There's a detailed explanation of all the various modes the gears interact in
here:
[http://prius.ecrostech.com/original/Understanding/WhatsGoing...](http://prius.ecrostech.com/original/Understanding/WhatsGoingOnAsIDrive.htm)

------
zackmorris
Here is a video demonstrating a (possibly less elegant) electrically
controlled CVT called the D-Drive:

[https://www.youtube.com/watch?v=F6zE__J0YIU](https://www.youtube.com/watch?v=F6zE__J0YIU)

The concept is straightforward if you visualize mechanical advantage.

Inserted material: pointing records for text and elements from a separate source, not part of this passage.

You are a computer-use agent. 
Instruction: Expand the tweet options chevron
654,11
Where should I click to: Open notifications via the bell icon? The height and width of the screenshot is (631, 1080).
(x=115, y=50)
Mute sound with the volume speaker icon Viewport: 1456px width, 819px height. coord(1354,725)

A high
torque at low RPM is the same power output as a low torque at high RPM. If you
picture an asymmetric differential with primary power going into it where one
wheel is geared higher than the other, then a weaker motor on one of the
wheels could control the torque and RPM of the other wheel.

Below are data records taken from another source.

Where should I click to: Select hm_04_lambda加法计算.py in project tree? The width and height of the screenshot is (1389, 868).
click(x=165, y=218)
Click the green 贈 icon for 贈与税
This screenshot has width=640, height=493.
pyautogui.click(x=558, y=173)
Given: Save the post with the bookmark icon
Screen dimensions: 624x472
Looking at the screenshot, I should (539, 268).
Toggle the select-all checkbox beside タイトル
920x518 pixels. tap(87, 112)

So we probably could have been using electrically assisted CVTs decades ago
where a small fraction of the power could have gone into a generator/motor
pair at about 90% conversion efficiency to control the output RPM. I can't
help but feeling that most of the gains in things like 6 speed automatic
transmissions to increase fuel economy have largely been a waste of time. We
could have gotten rid of traditional transmissions and gone with a design like
the Prius that are simpler, more efficient and more durable. By now economies
of scale probably would have made them less expensive as well.

I’m actually a little curious why this hasn’t happened with supercars.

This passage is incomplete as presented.